**Task objective**
If the records include pictures, omit them and set down everything else verbatim.
══ Given data
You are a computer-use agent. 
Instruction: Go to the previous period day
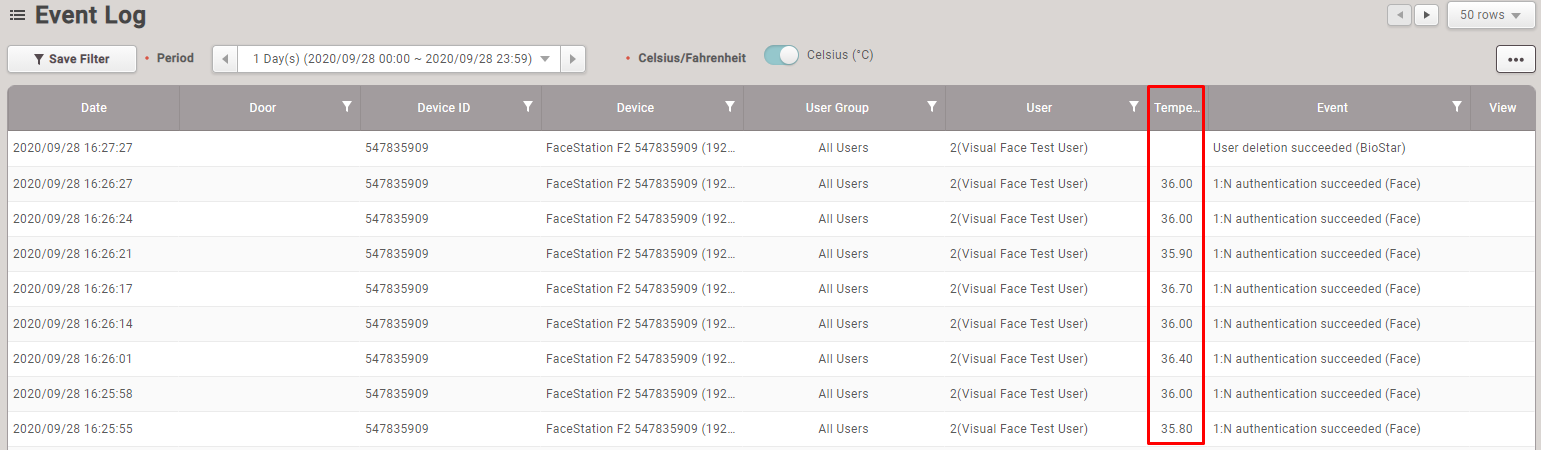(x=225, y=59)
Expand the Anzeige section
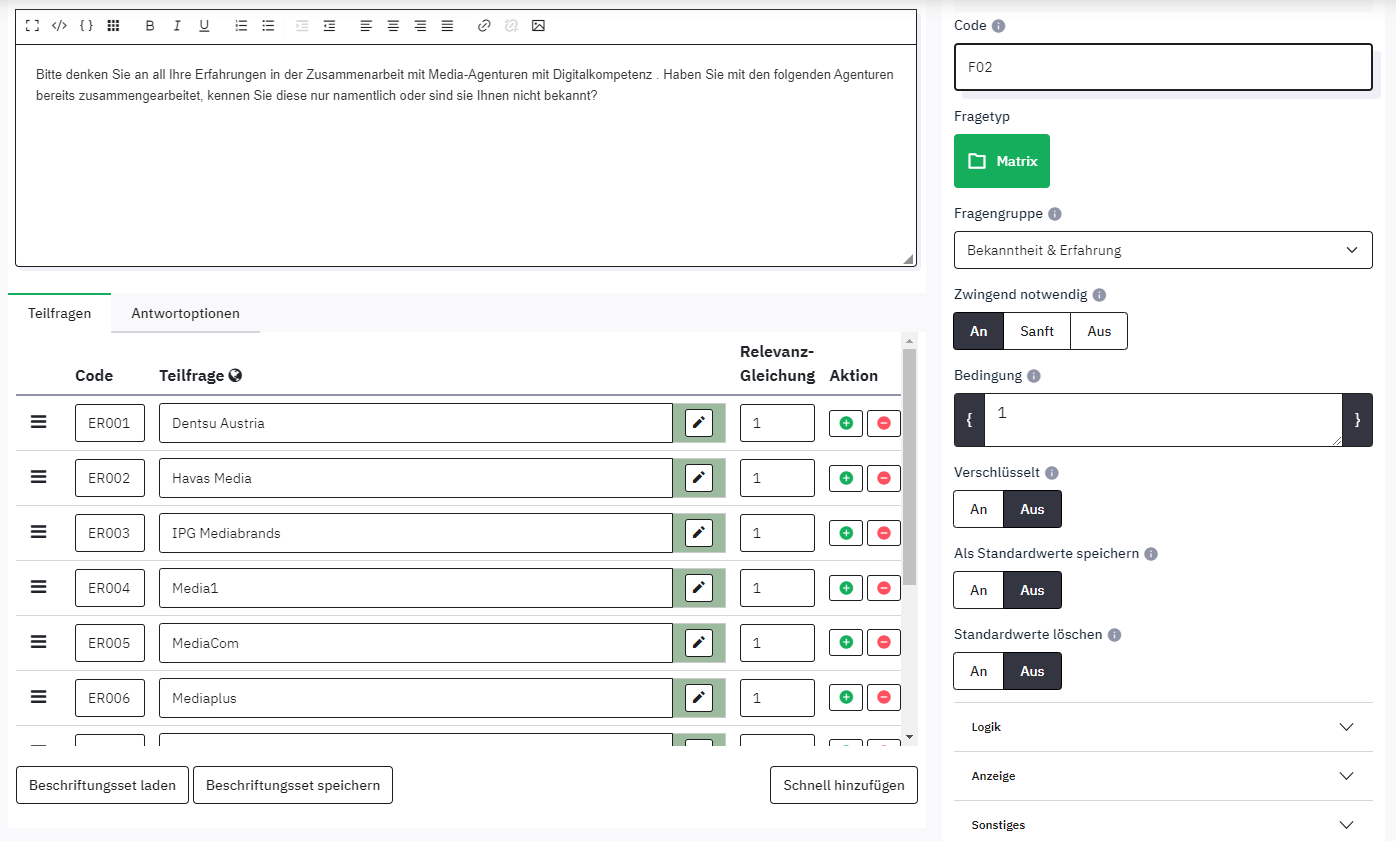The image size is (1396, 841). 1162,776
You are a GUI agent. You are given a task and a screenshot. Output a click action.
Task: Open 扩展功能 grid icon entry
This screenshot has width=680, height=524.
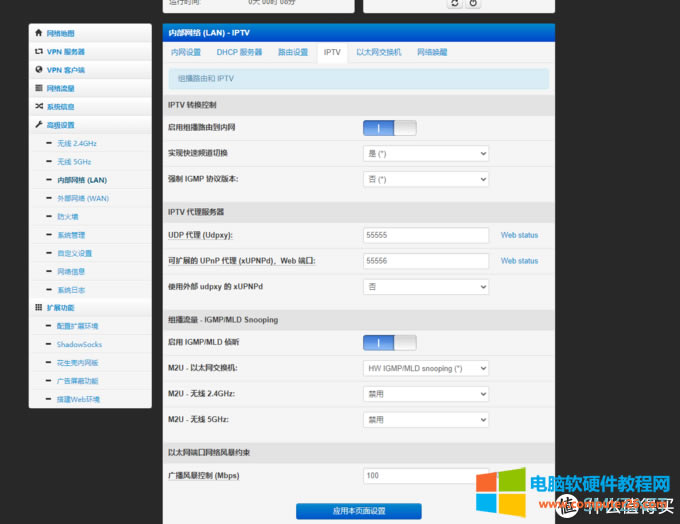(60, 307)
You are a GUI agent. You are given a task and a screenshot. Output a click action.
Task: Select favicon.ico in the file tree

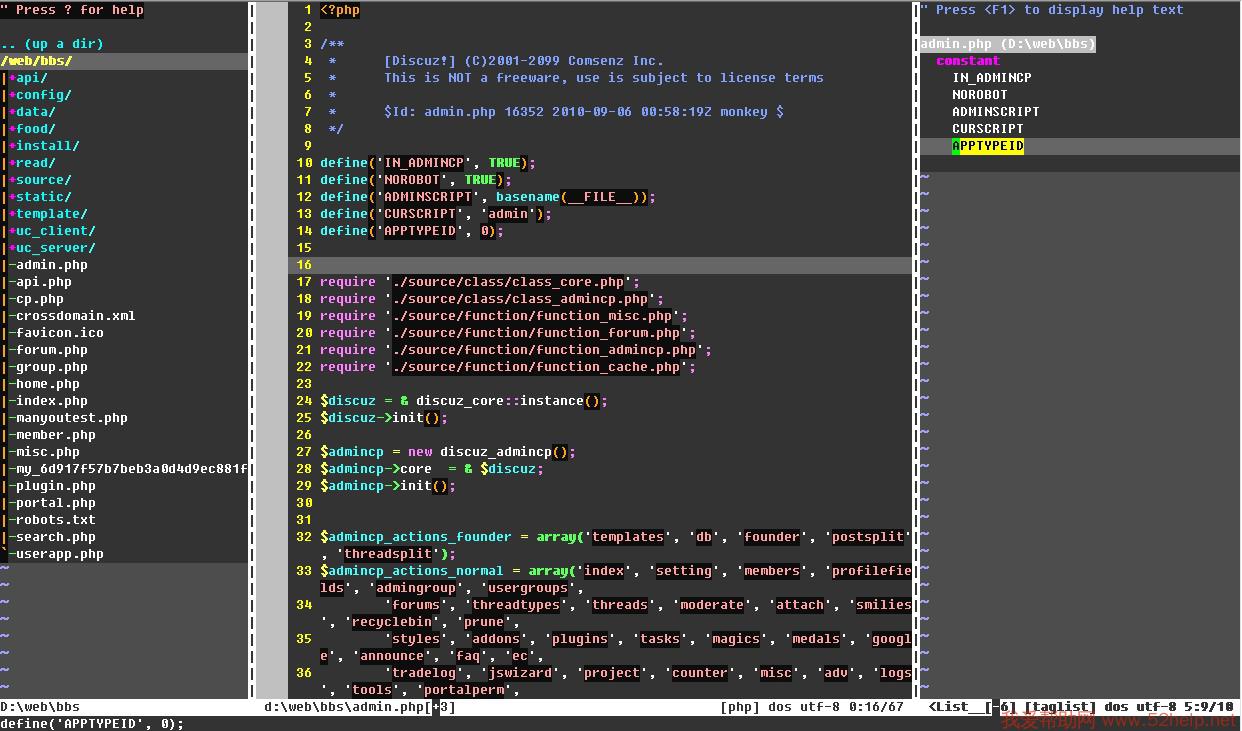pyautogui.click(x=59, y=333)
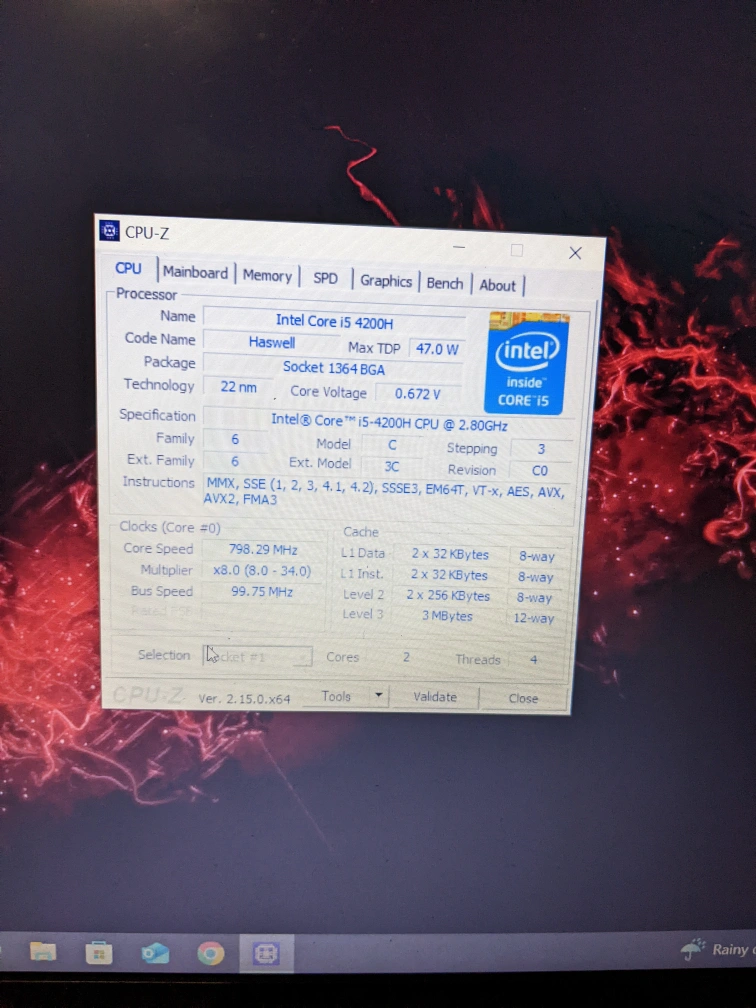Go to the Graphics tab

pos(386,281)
════
**Answer box**
You are a computer-use agent. 
Instruction: Go to the previous period day
(x=225, y=59)
Expand the Anzeige section
The image size is (1396, 841). 1162,776
You are a GUI agent. You are given a task and a screenshot. Output a click action.
Task: Open 扩展功能 grid icon entry
This screenshot has width=680, height=524.
(60, 307)
You are a GUI agent. You are given a task and a screenshot. Output a click action.
Task: Select favicon.ico in the file tree

pyautogui.click(x=59, y=333)
Go to the Graphics tab

pos(386,281)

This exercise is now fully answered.